Ecording, kırsal bölgelerde kadınların hazırladıkları tohum toplarını drone ile fırlatıp, ulaşılması zor alanları ağaçlandıran girişim iklim değişikliği ve kadın istihdamı konularına aynı anda çözüm geliştiriyor. 2003’te günde 10.000 kişi olan zorla yerinden edilen insan sayısı 2017’de günlük 44.000’e yükseldi. İklim değişikliği sebebiyle göç etmek zorunda kalacak insanların sayısının, 2050 yılında 200 milyon kişiye varacağını öngörüyor. Çevre bilincini artırmayı hedefleyen girişim, iklim değişikliği ve kadın istihdamı konularına aynı anda çözüm geliştiriyor. ecording ekibi, iklim değişikliği sorunlarıyla karşı karşıya kalan kırsal bölgelerde yaşayan kadınların hazırladıkları tohum toplarını drone ile fırlatıp, ulaşılması zor alanları ağaçlandırıyor. Geleneksel yöntemler yerine ecoDrone ile yapılan ağaçlandırma çalışmaları, 6 kat daha fazla ve 12 kat daha hızlı tohum ekimi imkanı sağlayarak ağaçlandırma maliyetlerini de düşürüyor. Birleşmiş Milletler tarafından sürdürülebilir kalkınma için ilan edilen 17 Küresel Hedeften “Eşitsizliklerin Azaltılması” “Toplumsal Cinsiyet Eşitliği” ve “Karasal Yaşam” hedefleri doğrultusunda çalışmalar yürütüyor.
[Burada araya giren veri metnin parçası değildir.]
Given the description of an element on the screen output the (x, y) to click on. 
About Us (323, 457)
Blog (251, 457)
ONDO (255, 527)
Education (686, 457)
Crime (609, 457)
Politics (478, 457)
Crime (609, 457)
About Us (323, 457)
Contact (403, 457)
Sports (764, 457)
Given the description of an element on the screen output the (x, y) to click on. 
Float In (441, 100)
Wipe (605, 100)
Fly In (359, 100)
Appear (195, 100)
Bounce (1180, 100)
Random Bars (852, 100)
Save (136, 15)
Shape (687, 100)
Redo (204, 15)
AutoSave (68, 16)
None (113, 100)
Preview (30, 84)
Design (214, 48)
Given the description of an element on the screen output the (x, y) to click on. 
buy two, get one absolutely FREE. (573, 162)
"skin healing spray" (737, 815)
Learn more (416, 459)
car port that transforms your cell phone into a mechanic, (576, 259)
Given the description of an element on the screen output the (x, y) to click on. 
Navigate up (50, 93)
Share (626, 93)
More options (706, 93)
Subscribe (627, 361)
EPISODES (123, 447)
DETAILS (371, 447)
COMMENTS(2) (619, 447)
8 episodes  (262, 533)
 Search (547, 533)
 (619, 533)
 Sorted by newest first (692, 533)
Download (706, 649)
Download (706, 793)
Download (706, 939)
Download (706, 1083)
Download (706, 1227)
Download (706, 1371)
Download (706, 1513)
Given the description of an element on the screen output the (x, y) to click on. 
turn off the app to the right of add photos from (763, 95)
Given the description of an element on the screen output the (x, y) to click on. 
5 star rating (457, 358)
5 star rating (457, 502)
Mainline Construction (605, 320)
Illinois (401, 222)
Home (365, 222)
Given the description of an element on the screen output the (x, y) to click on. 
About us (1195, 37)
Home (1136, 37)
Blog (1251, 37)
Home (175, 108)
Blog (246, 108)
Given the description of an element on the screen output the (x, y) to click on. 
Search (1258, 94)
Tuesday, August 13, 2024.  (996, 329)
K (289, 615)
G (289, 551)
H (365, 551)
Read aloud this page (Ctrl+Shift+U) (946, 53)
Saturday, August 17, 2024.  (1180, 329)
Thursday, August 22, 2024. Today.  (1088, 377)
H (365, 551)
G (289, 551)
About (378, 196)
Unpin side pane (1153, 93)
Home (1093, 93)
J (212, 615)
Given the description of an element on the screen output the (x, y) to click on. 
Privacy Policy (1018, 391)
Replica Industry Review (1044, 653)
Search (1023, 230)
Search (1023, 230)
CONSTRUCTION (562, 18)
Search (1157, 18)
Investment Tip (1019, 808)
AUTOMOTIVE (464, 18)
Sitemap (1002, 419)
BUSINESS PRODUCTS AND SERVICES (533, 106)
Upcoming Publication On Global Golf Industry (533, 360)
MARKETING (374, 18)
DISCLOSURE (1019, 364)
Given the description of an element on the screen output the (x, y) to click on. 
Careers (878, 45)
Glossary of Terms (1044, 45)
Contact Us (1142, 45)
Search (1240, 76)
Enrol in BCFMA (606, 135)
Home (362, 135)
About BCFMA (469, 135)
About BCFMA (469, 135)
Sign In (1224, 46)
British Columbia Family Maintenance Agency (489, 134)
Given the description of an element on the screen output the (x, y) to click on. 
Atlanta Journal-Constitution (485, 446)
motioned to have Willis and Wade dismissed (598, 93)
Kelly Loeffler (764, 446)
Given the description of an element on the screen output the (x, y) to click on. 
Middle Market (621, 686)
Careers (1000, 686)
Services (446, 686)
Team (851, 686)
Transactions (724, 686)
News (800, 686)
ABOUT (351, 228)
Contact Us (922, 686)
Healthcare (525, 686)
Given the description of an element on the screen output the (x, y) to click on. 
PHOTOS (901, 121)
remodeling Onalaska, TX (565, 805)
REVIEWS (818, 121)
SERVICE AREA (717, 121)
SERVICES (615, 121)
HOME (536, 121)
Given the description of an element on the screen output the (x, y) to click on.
Jüri tarafından seçilen 3 takım kuluçka programına katılmaya hak kazandı
KONDA Genel Müdürü Bekir Ağırdır, UNHCR Birleşmiş Milletler Mülteci Örgütü Geçim Kaynakları Müdürü Damla Taşkın, İTÜ ARI Teknokent Genel Müdürü Doç. Dr. Deniz Tunçalp, Sürdürülebilir Kalkınma Derneği Başkanı Ebru Dildar Edin, Zorlu Holding Yönetim Kurulu Üyesi Emre Zorlu, Alternatif Yaşam Derneği Başkanı Ercan Tutal ve Girişimcilik Vakfı Genel Müdürü Mehru Aygül’den oluşan jüri tarafından yapılan değerlendirme sonucunda seçilen 3 takım, imece ve İTÜ Çekirdek ortaklığındaki kuluçka programına katılmaya hak kazandı. Seçilen herbir girişimciye Zorlu Holding tarafından 60 bin TL değerinde hibe, İTÜ Çekirdek’te çalışma alanı, İTÜ Çekirdek’ten girişimcilik eğitimi, imece’den sosyal etki eğitimi, 3 ay boyunca kapsamlı mentorluk, yerel ve global ağlara, faydalanıcılara ve müşterilere erişim imkânları sunulacak.
Kuluçka programına katılmaya hak kazanan takımların seçildiği etkinlikte New York Üniversitesi Öğretim Görevlisi Prof. Dr. Selçuk Şirin bir konuşma gerçekleştirirken Bilgi Üniversitesi Öğretim Görevlisi Gazeteci Yazar Dr. Fatoş Karahasan moderatörlüğünde “Özel Sektörden Sivil Topluma Eşitsizliklerin Azaltılması Adına Neler Yapıyoruz?” başlıklıbir de panel düzenlendi. Etkinlikte kurulan “Proje Pazarı’nda dezavantajlı grupların eğitim ve istihdam süreçleri boyunca ve sosyal hayata katılımlarında eşit olanaklara erişimi için çalışan 10 girişim de stant açarak girişimlerini tanıttı.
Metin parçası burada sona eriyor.